[Stored items]

++++++++++++++++++++

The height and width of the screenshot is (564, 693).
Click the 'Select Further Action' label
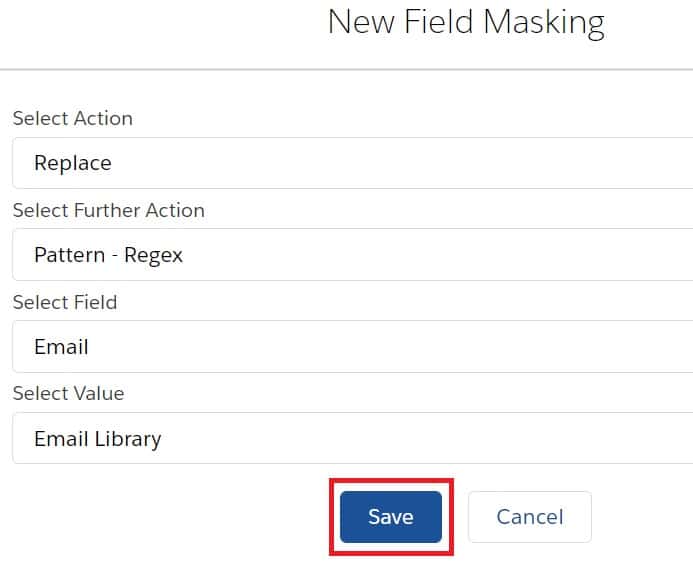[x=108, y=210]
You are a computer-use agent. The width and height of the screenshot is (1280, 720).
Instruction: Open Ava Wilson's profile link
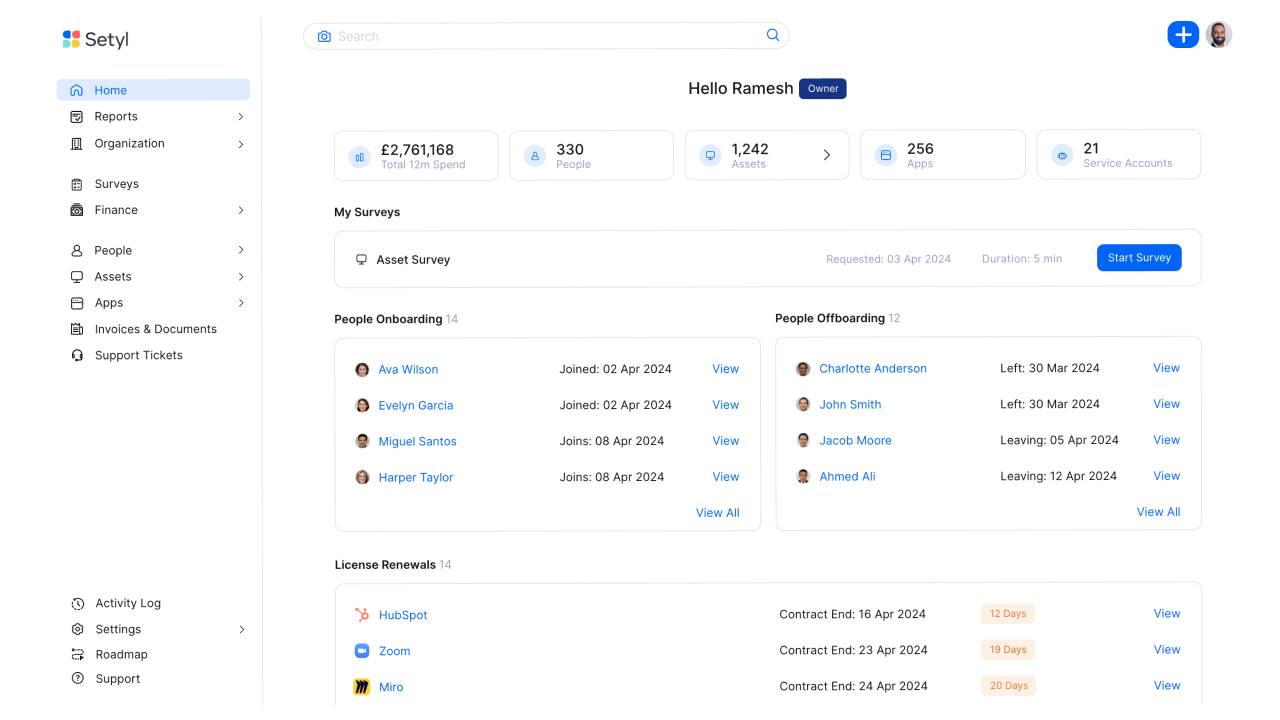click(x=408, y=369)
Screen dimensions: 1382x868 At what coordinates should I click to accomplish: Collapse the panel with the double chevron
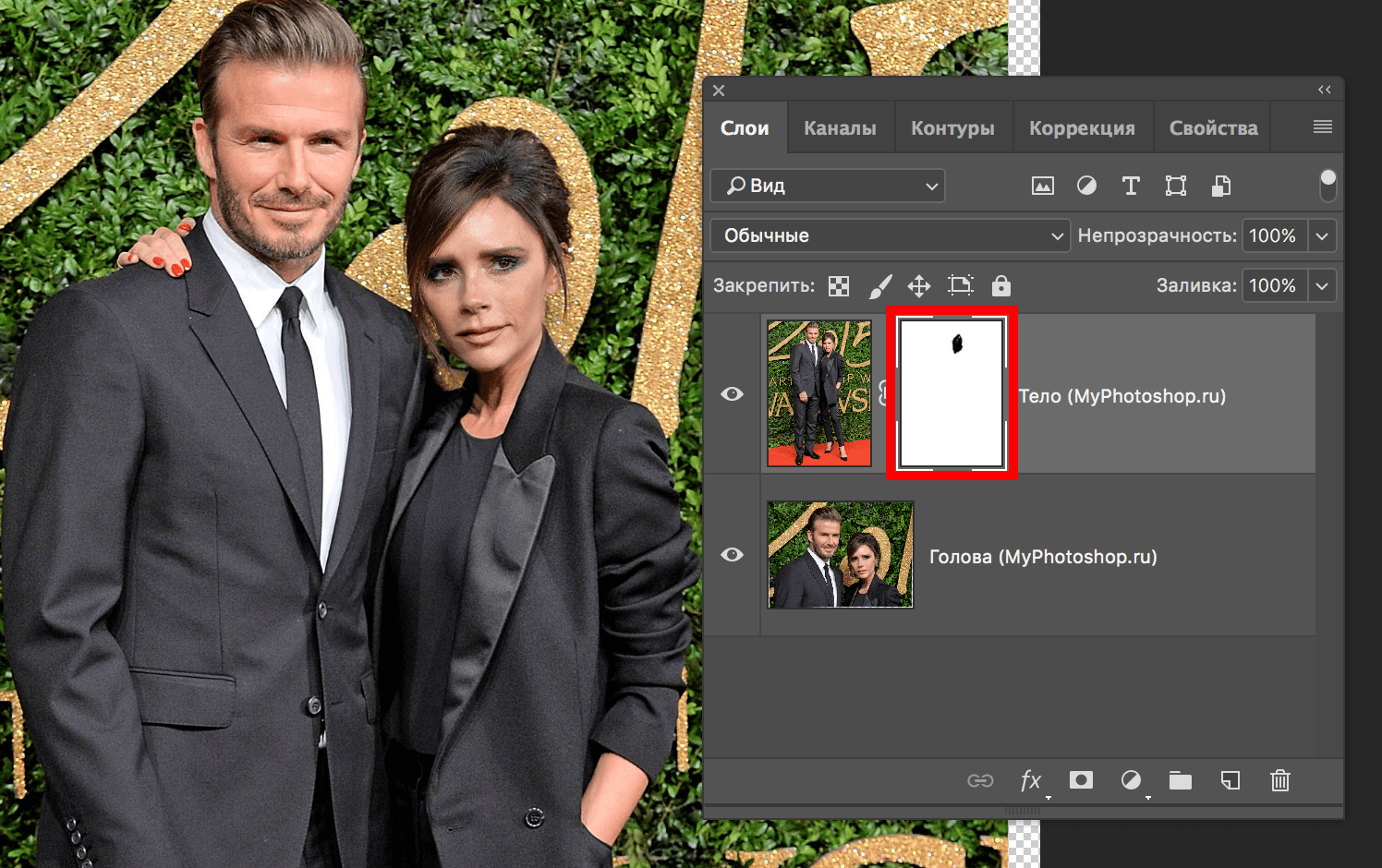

++++++++++++++++++++

AIM: Give every line of the stored items above as a numbered list, skipping blank lines. Leave the pictures out.

EXPECTED ANSWER:
1. The height and width of the screenshot is (564, 693).
2. Click the 'Select Further Action' label
3. [x=108, y=210]
4. You are a computer-use agent. The width and height of the screenshot is (1280, 720).
5. Instruction: Open Ava Wilson's profile link
6. click(x=408, y=369)
7. Screen dimensions: 1382x868 At what coordinates should I click to accomplish: Collapse the panel with the double chevron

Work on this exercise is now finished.